NASA

NASA’s Jet Propulsion Laboratory used CloudTest On-Demand to pre-stress the NASA web site to be sure it could handle up to 100 million web site visitors prior to the landing of the Curiosity Rover when it landed on Mars.

Eight months after NASA’s Jet Propulsion Laboratory (JPL) sent the Curiosity Rover to Mars, millions of people simultaneously logged onto NASA.com to watch it land on the Red Planet.

SOASTA, working with JPL and partner Amazon Web Services (AWS), helped ensure a reliable web experience so viewers worldwide could watch the Curiosity landing.

The availability and performance of the web site was critical during the landing. Prior to working with SOASTA and AWS, NASA’s JPL did not have the web and live video streaming capabilities to support the anticipated web traffic.

“NASA’s biggest issue before the Mars landing was that they couldn’t predict how many people were going to watch the landing,” so they had to be ready for anything, said SOASTA CEO Tom Lounibos. “We helped them understand what the costs could be to support 100 million users watching around the world and where those servers would come from to get the sites performing well under such a load.”

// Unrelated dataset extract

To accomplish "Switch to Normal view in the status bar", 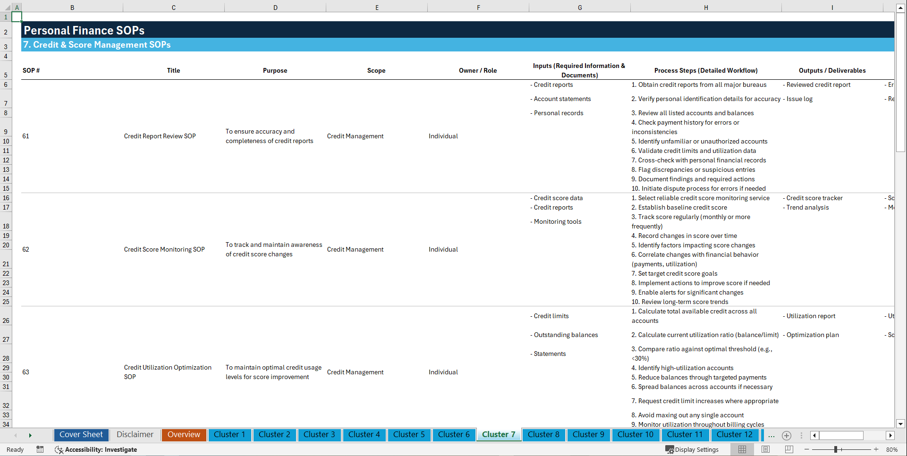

Cloud computing enabled JPL to provision capacity rapidly and deliver a never-before-seen public experience of Mars. SOASTA’s performance engineering team ran extensive performance tests to prepare for those hundreds of Gbs of streaming video to be beamed back to earth to be watched by millions of people worldwide, including in Times Square.

Now that Curiosity has parachuted safely to Mars, the NASA web site will continue to stream images of the scientific experiments conducted in the martian environment.